My team discovered a security vulnerability in the Belgium-based hosting provider team.blue. We responsibly disclosed the issue twice through different channels, but a month later received the “out of scope / case closed” response.

During initial analysis of team.blue domain structure, we identified that one of their legacy companies, zitcom[.]dk, had a DMARC policy pointing to a non-existent domain:

rua=dmarc@dk-team[.]blue

That domain wasn’t registered, so anyone who registers dk-team[.]blue could instantly start receiving DMARC aggregate reports with sensitive data about internal infrastructure, header-to domains, sending patterns, etc.

We first reported it through their Vulnerability Disclosure Policy, but they asked to re-submit it via Intigriti. The report then sat idle for two weeks before being marked as “out of scope”.

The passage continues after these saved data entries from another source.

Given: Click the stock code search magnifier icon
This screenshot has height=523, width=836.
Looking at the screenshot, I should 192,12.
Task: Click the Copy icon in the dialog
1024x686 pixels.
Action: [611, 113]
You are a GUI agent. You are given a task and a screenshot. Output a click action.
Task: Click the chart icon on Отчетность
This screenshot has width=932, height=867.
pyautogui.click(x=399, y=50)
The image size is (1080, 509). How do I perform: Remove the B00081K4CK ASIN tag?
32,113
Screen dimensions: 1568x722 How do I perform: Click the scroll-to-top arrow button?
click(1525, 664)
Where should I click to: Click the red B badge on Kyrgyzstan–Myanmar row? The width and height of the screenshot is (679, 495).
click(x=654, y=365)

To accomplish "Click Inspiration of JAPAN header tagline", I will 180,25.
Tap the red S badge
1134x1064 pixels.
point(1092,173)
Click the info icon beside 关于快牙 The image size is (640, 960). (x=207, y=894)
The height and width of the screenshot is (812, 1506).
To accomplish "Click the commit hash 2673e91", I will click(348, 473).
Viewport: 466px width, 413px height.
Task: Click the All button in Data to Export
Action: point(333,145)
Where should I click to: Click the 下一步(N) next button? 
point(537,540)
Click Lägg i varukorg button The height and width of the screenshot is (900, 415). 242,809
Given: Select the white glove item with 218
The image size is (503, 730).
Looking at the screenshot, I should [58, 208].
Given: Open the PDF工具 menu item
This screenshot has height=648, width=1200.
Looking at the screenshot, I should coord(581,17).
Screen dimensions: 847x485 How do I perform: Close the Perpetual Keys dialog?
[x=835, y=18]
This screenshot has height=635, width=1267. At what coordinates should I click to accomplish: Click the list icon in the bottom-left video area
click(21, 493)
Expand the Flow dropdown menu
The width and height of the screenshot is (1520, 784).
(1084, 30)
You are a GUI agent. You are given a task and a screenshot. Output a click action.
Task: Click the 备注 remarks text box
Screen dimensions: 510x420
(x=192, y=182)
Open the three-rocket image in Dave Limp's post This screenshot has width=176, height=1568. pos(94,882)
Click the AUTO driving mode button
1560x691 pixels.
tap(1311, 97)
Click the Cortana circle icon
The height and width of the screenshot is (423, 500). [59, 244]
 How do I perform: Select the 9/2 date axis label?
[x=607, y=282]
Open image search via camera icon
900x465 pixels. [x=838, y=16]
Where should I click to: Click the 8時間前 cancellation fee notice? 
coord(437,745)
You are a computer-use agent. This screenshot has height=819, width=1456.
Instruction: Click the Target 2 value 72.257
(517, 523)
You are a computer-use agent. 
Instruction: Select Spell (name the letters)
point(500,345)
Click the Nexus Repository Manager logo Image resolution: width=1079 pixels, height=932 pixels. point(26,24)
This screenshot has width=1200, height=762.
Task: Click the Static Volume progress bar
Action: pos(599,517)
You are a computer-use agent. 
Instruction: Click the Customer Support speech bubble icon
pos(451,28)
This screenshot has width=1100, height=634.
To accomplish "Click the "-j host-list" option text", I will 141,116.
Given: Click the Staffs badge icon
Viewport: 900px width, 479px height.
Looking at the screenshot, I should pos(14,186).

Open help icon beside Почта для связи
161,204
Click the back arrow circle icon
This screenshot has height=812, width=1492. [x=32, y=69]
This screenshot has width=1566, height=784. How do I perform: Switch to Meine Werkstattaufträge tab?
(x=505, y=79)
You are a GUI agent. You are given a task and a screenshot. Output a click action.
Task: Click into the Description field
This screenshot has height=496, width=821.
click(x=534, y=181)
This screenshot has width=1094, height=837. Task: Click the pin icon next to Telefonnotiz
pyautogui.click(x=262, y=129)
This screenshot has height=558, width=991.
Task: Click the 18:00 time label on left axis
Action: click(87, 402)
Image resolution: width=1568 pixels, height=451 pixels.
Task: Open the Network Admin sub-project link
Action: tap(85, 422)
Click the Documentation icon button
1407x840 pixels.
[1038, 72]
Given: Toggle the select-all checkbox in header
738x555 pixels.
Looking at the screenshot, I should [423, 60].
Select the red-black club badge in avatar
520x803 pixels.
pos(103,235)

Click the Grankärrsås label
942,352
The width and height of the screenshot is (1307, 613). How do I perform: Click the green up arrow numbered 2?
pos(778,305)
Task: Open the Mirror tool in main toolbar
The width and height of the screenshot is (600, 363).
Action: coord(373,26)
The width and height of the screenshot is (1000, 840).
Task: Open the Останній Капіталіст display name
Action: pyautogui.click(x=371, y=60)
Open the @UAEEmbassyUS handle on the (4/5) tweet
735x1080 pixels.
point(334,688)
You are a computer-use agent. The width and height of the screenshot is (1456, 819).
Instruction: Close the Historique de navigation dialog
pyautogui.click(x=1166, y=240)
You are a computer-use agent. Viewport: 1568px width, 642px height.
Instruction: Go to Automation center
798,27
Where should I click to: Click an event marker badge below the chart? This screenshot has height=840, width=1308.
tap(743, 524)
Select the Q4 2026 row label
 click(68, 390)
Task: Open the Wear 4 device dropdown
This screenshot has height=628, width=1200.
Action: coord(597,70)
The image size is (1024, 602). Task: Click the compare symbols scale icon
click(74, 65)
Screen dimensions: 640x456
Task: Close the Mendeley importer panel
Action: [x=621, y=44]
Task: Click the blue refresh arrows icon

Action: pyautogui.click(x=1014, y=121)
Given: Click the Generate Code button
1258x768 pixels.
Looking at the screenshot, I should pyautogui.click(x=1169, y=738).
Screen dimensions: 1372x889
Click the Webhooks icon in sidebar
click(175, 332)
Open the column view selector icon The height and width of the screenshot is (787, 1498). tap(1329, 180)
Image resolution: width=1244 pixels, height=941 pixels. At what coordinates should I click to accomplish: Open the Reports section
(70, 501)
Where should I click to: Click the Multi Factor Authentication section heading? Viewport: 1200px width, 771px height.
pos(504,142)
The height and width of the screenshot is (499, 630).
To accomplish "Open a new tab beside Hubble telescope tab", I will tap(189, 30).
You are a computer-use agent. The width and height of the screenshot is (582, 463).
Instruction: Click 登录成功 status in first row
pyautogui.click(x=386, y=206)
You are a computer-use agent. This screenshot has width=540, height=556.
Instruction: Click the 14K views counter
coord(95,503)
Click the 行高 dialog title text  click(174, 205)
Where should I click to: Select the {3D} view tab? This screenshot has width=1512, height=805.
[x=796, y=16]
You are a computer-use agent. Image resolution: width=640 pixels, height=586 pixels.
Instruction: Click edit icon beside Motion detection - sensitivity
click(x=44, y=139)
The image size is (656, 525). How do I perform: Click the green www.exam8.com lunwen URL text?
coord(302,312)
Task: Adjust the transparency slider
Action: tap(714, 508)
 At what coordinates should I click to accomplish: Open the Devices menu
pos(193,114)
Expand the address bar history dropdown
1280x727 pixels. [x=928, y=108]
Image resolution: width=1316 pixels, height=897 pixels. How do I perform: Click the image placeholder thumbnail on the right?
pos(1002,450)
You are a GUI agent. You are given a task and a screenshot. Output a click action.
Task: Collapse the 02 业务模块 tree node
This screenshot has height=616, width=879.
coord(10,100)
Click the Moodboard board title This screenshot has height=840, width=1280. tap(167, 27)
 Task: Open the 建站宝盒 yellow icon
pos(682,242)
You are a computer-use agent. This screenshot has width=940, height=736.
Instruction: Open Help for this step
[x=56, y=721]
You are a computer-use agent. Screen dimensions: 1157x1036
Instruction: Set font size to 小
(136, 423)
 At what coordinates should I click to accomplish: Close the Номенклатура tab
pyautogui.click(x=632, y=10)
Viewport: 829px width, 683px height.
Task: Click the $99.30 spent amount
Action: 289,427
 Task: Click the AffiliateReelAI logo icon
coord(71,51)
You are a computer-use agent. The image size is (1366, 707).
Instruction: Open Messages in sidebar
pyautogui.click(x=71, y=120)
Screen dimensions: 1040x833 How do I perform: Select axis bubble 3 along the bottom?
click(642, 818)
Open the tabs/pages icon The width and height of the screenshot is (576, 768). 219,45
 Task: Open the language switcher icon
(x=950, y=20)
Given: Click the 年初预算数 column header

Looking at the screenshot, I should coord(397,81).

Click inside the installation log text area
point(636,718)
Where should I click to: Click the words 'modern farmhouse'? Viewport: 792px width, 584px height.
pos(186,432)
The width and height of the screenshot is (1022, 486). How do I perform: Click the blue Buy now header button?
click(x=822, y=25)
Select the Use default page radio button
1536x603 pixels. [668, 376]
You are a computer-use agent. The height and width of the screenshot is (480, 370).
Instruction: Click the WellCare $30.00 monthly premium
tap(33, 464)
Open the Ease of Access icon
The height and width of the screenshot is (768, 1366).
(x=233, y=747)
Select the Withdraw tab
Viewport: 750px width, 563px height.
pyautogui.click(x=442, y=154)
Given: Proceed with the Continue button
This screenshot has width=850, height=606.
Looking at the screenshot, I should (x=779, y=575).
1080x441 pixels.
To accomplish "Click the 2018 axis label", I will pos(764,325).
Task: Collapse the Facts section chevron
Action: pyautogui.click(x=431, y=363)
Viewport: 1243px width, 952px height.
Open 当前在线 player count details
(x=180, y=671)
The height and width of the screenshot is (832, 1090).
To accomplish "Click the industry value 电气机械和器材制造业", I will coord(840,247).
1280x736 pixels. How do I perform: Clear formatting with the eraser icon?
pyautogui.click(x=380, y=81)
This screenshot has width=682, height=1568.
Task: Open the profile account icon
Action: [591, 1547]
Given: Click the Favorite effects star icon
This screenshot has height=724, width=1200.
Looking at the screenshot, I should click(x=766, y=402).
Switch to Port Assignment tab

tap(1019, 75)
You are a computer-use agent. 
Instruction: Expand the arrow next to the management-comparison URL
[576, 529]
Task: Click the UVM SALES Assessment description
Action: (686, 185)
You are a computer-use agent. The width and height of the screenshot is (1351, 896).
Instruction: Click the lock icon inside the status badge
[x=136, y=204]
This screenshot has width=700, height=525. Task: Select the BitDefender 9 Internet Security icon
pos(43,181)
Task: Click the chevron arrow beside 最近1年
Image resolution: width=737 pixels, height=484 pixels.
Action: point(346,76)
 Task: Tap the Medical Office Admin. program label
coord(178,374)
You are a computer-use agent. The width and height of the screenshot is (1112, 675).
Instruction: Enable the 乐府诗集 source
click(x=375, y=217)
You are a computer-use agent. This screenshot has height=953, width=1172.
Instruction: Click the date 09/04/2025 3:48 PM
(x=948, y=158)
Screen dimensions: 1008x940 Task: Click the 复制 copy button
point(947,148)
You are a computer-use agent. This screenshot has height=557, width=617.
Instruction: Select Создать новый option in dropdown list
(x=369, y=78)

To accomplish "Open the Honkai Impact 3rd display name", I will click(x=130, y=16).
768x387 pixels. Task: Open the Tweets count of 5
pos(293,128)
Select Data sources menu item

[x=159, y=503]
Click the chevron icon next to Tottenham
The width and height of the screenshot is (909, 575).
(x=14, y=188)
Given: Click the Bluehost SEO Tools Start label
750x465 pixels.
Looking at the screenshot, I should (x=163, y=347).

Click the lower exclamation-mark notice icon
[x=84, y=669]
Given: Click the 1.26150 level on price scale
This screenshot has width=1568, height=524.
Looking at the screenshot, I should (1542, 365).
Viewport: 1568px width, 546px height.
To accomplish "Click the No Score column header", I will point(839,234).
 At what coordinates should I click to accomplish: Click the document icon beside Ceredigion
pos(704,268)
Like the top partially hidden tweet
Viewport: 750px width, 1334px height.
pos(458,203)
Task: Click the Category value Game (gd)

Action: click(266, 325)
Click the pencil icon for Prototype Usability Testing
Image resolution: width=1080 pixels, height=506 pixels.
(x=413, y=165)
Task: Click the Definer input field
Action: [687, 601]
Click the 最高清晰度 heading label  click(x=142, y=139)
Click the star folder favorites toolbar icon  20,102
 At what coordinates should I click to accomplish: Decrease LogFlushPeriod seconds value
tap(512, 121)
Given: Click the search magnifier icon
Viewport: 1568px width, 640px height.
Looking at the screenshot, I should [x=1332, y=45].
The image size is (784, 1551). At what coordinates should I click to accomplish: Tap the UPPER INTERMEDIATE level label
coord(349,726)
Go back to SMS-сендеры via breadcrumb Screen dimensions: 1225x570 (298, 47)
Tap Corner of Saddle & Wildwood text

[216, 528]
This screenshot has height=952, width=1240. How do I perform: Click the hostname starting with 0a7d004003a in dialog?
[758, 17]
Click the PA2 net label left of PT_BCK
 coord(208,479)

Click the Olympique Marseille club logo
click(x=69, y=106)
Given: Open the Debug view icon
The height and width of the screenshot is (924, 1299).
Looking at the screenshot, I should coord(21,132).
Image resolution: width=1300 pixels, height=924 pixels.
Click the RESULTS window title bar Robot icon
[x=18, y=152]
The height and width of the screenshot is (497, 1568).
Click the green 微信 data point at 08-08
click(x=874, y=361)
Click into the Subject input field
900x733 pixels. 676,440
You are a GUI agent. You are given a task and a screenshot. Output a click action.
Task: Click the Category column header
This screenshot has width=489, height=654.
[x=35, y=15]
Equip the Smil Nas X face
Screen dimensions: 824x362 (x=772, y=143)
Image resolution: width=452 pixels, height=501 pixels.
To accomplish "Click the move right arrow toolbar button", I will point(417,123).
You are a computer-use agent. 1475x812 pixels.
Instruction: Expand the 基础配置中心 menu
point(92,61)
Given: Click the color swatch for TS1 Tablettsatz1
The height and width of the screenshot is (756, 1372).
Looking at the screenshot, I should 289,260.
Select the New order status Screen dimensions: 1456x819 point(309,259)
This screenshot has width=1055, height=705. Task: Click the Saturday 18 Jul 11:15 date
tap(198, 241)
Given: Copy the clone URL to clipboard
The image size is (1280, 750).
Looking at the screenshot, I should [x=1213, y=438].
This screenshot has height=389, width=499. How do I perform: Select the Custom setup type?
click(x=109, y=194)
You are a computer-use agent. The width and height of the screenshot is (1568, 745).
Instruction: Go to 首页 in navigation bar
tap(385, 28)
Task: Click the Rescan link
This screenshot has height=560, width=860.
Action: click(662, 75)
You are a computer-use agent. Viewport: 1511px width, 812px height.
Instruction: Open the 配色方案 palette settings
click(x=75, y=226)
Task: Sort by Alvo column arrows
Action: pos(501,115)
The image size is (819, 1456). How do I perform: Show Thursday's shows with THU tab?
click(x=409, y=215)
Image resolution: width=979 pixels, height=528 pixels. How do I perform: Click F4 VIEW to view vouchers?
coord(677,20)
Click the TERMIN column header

So instead of a 5 min fix in their DMARC record using the instructions provided, they chose to leave the vulnerability live.

It ended up with our team registering the domain ourselves as a protective measure to prevent its potential abuse.

And this is how threat actors exploit negligence. When organisations ignore email security, their communication data becomes vulnerable to breach.

Until cybersecurity teams and their leaders treat compromised reporting addresses as real security threats, these misconfigurations will continue to put clients, partners, and investors at risk.

Sometimes, all it takes to prevent a breach is a quick 5 min fix and someone who actually cares.